Perm and colour – the perfect match?

by | 29 Mar 2018

Break out your banana clips and scrunchies (even your shoulder pads), because perms are making a comeback. But with the increase in clients asking for perms, where does colour fit into the scenario?

Check out LA celebs on Instagram and you’ll have seen all the recent perm love – Emma Stone, Olivia Munn and Jaime King rocking modern, beachy takes on the ’80s classic admittedly, but still PERMS! But if we’re about to see more clients embrace the curl, what do you need to know about slotting in colour?

As the perm evolves into something more gentle and altogether softer, clients are slowly coming round to the idea of curling their hair once more. “There has been a phenomenal rise in the amount of perms we do in the salon,” says Karine Jackson, owner of Karine Jackson Hair. “I’d say roughly it’s about 30 perms a week. In 2005, we did 30 perms for the whole year.”

Hair: Karine Jackson

Colour on top of a perm was always a cause for concern as both can damage the hair, so as if we’re seeing a rise in perms, is colour about to fall behind?

“The perm is kinder on hair now than it was back in the ’80s,” says Dale Hollinshead, owner of Hazel & Haydn. “It’s come a long way over the years, allowing us to work more creativity and with the ability to combine colour to enhance the finished perm.”

Janet Maitland, from Janet Maitland Hair Excellence, agrees: “The products are far superior than before, so it’s much easier to reduce any damage. It’s always a good investment to stock a really high-quality perming product, such as Schwarzkopf Professional’s Natural Styling Glamour Wave, which I have always had fantastic results from.”

With improved perm technology, comes better condition of the hair, so clients scared of both shouldn’t be, especially with improved colour products, such as bonding additives. Dale uses Smartbond from L’Oréal Professionnel and is “able to protect the hair more than we’ve ever been able to”.

Karine Jackson also recommends a pre-treatment and the perm they use is organic with no ammonia, which “means it isn’t as strong and in turn is kinder to the hair”, she explains.

Tom from Neville Hair and Beauty

Neville Hair & Beauty has recently introduced a new perm service, but senior colourist Tom Cruickshank still wouldn’t recommend it to all clients. “The perm is a chemical process, regardless of whether it is modern or the ’80s perm there is still a procedure to follow and not everyone is a candidate. I would not recommend it to people who suffer from damaged and pre-lightened hair.”

Colour has moved on since the perm

The difficulty that Sharon Peake, from Ethos Hairdressing, has noticed is that they’re now dealing with complicated colours, leading to dealing with extreme differences of hair strength and porosity.

“This is a problem when it comes to choosing one perm solution for the whole head,” says Sharon. “The other problem is that there is no training in perming at colleges.”
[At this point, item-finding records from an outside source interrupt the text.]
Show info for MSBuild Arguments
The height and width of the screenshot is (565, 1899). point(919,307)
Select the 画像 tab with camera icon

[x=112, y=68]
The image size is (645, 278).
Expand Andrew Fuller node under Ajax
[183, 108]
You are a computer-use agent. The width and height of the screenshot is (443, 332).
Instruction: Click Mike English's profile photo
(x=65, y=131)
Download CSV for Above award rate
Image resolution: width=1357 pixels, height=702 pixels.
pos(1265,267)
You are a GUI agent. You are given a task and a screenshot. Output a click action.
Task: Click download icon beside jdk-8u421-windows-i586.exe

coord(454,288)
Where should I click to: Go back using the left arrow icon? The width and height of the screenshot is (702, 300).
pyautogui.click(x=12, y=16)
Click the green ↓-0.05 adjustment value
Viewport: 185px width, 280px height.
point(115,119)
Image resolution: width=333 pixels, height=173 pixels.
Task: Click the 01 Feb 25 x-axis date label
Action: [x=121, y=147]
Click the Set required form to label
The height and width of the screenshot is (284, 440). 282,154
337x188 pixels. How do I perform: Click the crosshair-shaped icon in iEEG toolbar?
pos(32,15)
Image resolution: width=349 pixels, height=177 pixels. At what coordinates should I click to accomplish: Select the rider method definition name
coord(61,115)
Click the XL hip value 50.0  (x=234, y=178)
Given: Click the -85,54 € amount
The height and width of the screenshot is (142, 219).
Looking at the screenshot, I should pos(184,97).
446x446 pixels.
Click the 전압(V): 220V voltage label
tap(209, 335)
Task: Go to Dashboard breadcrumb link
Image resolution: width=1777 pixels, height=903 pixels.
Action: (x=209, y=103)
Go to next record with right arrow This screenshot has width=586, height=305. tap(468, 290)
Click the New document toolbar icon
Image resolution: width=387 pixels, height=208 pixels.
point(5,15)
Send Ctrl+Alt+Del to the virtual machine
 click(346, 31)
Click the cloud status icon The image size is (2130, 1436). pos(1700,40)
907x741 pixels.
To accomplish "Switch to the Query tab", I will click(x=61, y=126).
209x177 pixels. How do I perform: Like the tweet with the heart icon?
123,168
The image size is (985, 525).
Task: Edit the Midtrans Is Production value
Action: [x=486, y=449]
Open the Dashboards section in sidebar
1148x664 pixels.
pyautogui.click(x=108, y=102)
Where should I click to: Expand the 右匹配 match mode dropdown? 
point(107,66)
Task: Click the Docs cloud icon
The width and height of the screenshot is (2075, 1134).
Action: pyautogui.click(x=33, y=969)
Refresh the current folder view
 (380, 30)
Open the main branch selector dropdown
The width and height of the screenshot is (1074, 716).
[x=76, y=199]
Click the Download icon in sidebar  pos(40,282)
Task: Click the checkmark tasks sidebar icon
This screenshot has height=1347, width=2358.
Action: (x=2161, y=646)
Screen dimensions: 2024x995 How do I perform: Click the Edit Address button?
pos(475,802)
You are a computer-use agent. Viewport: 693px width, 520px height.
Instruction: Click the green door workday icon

Anne Veck has also found this to be a problem problem. “Although products are better and less harmful to the hair, it is still a perm that breaks about 20 to 30 per cent of Cysteine bonds. And because we do a lot more extreme colour using bleach, clients now must choose between perm and colour. I wouldn’t perm hair on someone who has bleach or more than 30 per cent blonde highlights,” she says.

Damage levels aside, the one thing all colourists agree on is that the colour should always happen after the perm.

“Perms can fade colour so I would recommend perming the hair first then colouring it, leaving two weeks in between,” says Neville’s Tom.

Kai Wan, from PKai Hair, also believes a colour should mainly happen after a perm, he does allow dispensations, especially for root regrowth. “If there is a lot of growth at the roots, do the colour before the perm, as it’s always best to work with an even canvas,” explains Kai.

But what about colouring and perming the hair at the same time?

Jack Howard at Paul Edmonds London has devised the Permage – a wavy, lightened summer hair look where he simultaneously perms and lightens the hair around the face.

Hair: Jack Howard

“This new modern way to perm gives a really gentle wave, which lasts for six to eight weeks and by colouring at the same time we can frame the face for really gorgeous beach-inspired hair,” says Jack.

Jack used Curlformers to perm the hair, as well as added L’Oréal Professionnel’s Smartbond during the colouring process to keep the hair strong.